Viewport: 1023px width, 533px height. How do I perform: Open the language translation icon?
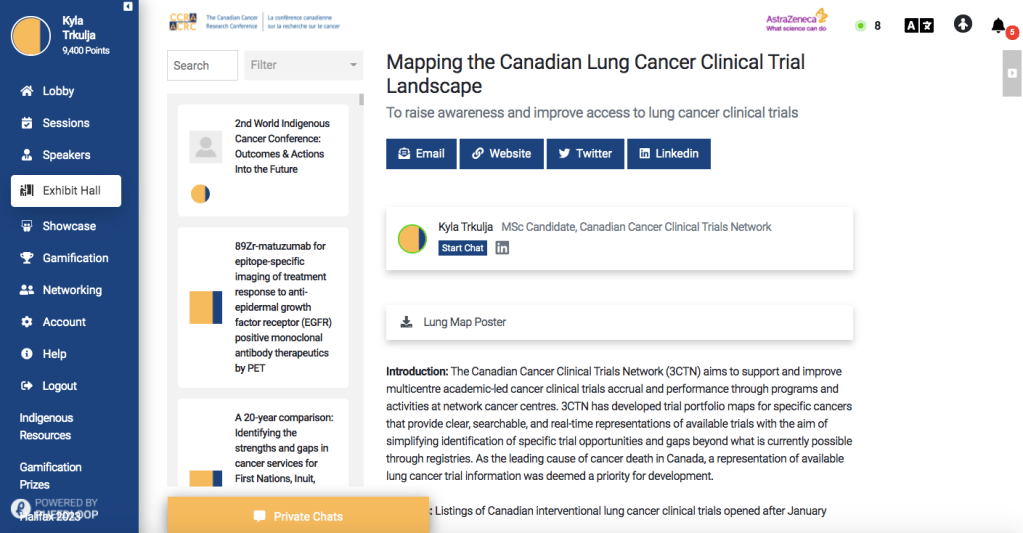click(x=919, y=25)
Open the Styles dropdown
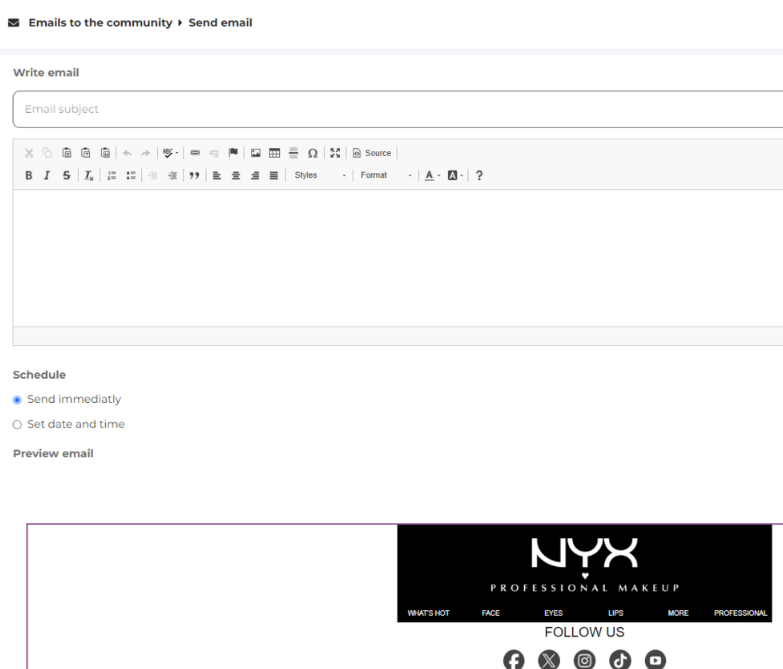783x669 pixels. tap(319, 175)
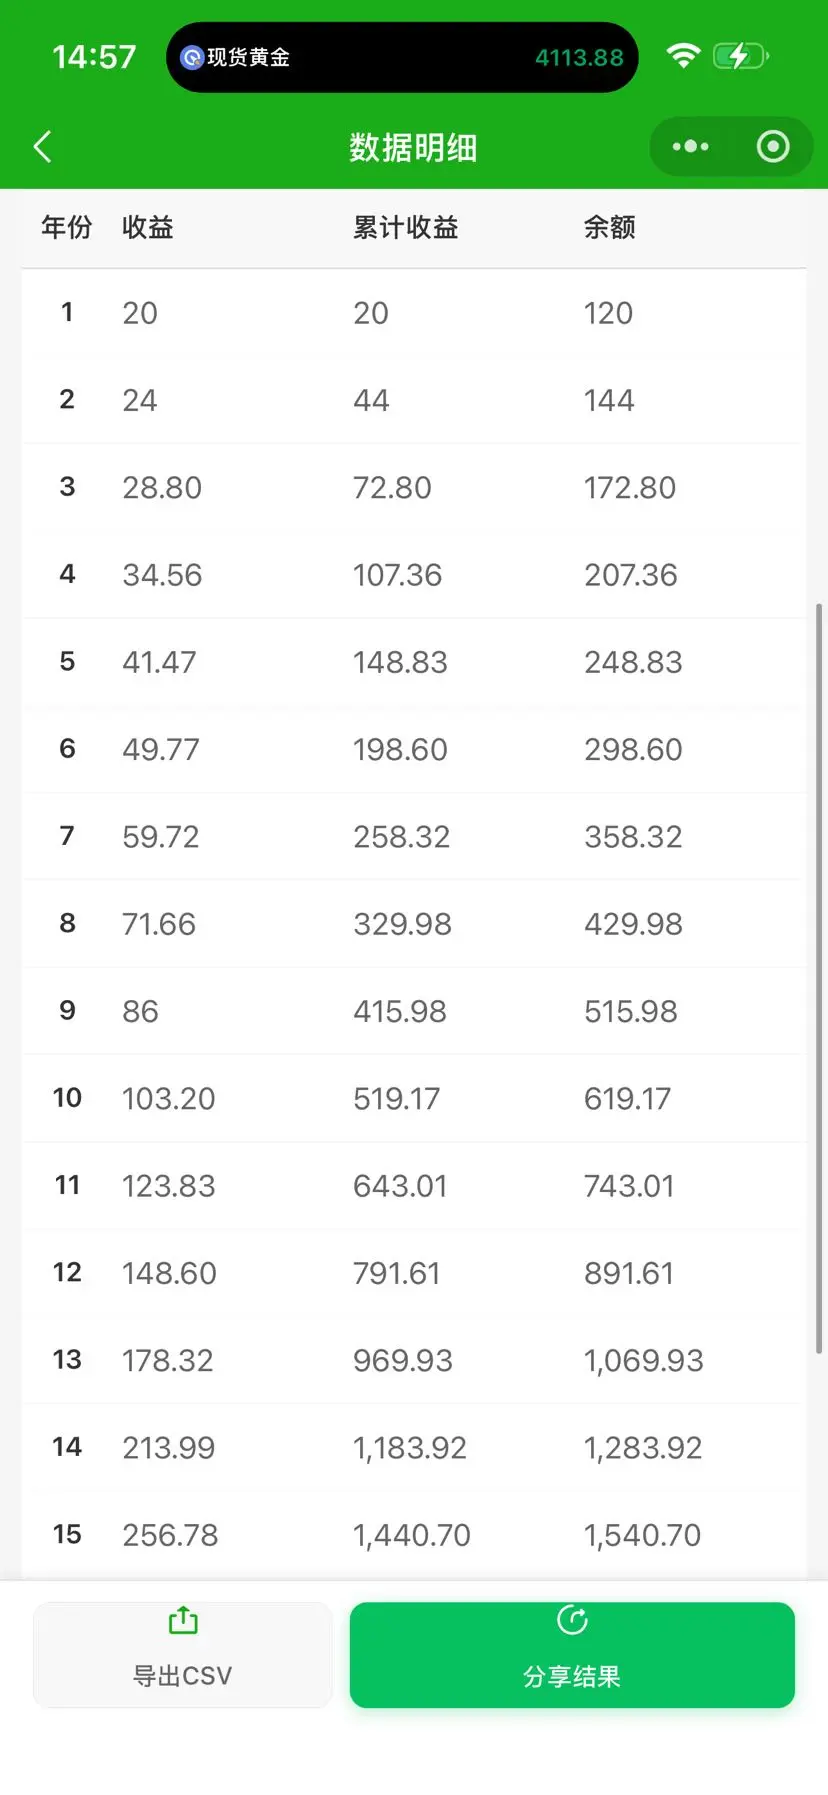This screenshot has width=828, height=1795.
Task: Tap the battery charging icon
Action: pyautogui.click(x=741, y=56)
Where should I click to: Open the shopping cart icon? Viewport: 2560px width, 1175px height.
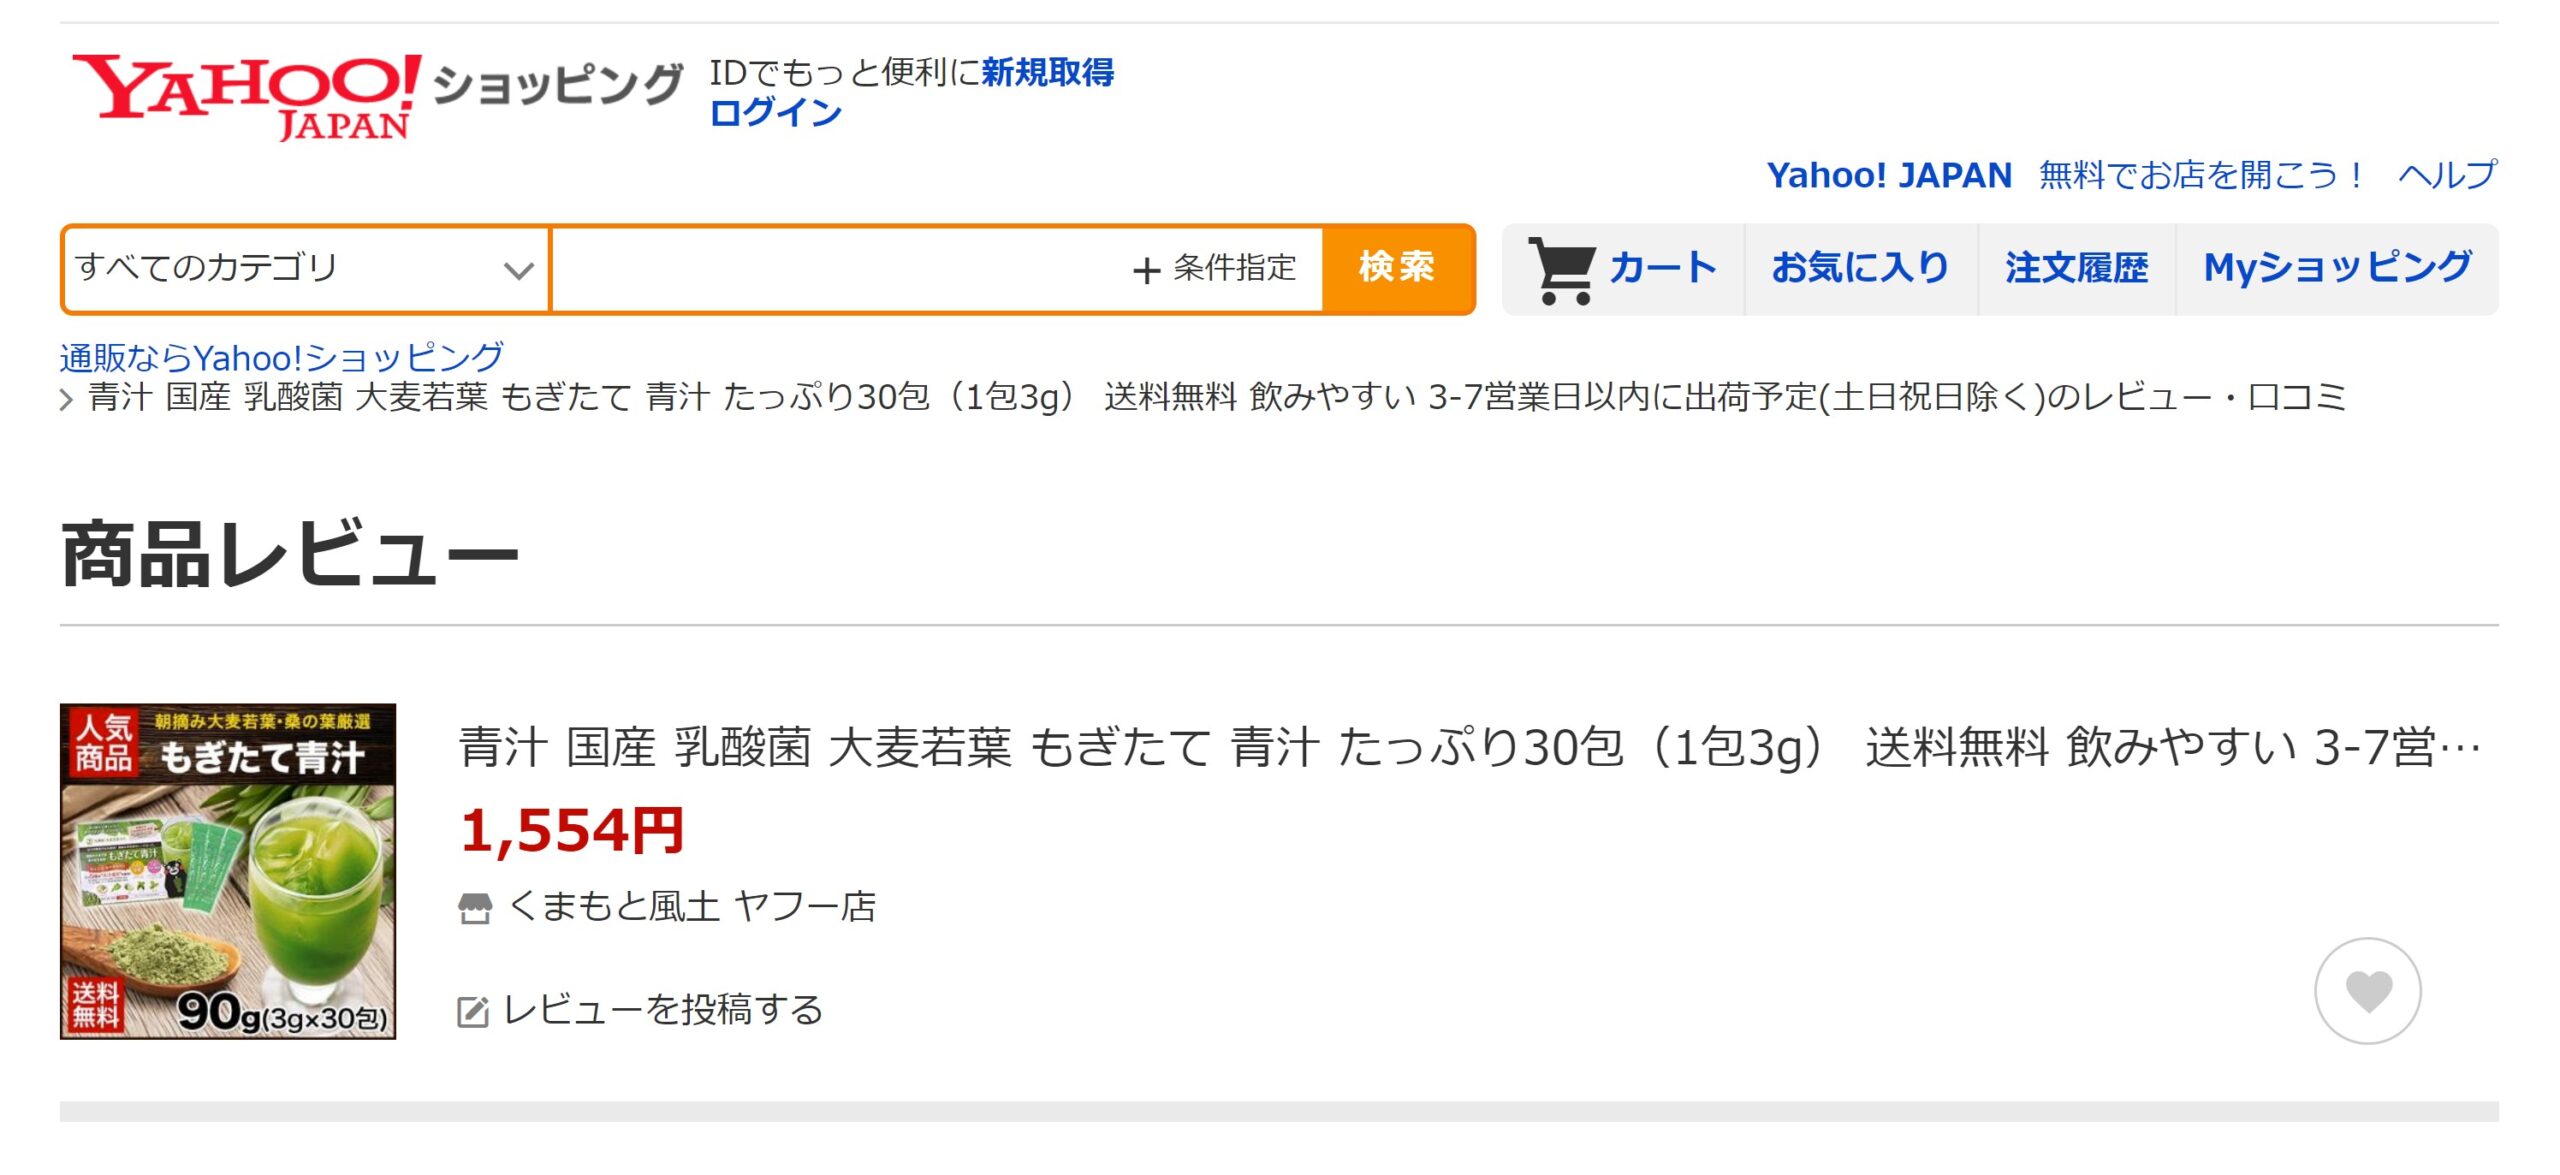tap(1562, 270)
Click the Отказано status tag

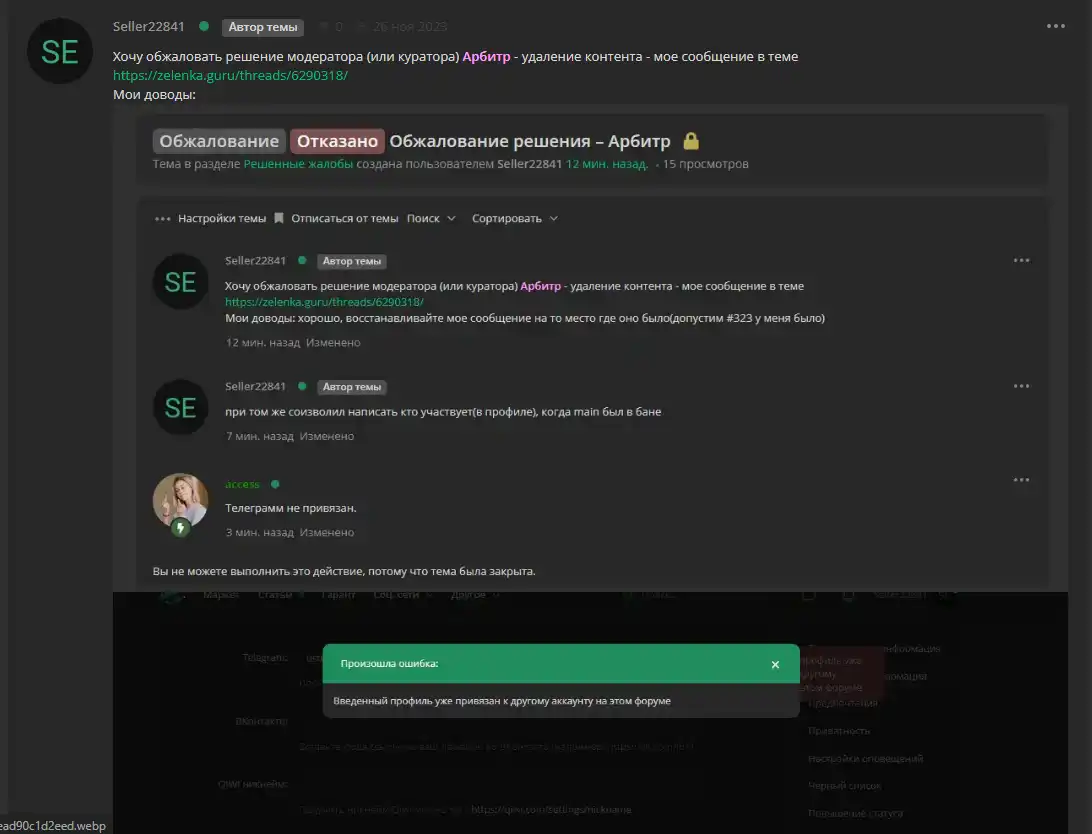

== == ==

** Assignment **
Images are to be omitted; everything else in the records is to be transcribed exactly.

** Task output **
Viewport: 1023px width, 533px height. How do I perform: Open the language translation icon?
click(x=919, y=25)
Open the Styles dropdown
783x669 pixels. tap(319, 175)
This screenshot has width=828, height=1795.
Task: Tap the battery charging icon
Action: pyautogui.click(x=741, y=56)
Where should I click to: Open the shopping cart icon? Viewport: 2560px width, 1175px height.
tap(1562, 270)
Click the Отказано status tag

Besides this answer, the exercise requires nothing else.